The company began the build, but the project was fraught with difficulty. The parent company was bought by Verado Holdings of Greenwood Village, Colo., which ousted SpectraNet's executive officer. Then in May 1999, the city filed a breach of contract suit, alleging the vendor was $45 million in arrears in payments due the city. That same month, the telecommunications company stopped work on the first development phase, which was supposed to deploy 26 miles of fiber in east Anaheim.

City officials said they are not dismayed by the outcome of the project, which was to last for 30 years. The city ends the deal in possession of 22 more miles of fiber than it began with, noted Melanie Nieman, communications officer for the Anaheim Public Utilities Department.

Regarding the lawsuit, Nieman said the company is now "paid to date."

Kelly Johnson, director of corporate communications for Verado Holdings Inc., said the end of the telecommunications business in Anaheim was a strategic business decision.

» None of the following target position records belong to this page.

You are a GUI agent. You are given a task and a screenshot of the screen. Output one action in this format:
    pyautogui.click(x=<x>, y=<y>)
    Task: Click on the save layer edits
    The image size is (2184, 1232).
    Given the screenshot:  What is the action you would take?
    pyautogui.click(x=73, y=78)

The company is shifting its business focus to switching data traffic.

Given that shift, "It doesn't make sense to continue" in Anaheim, she said.

To that end, the company has retained its switching site in nearby Irvine.

As for the city, utility executives are evaluating their options in an effort to develop the best business decision going forward, including the possibility of another provider partnership, Neiman said.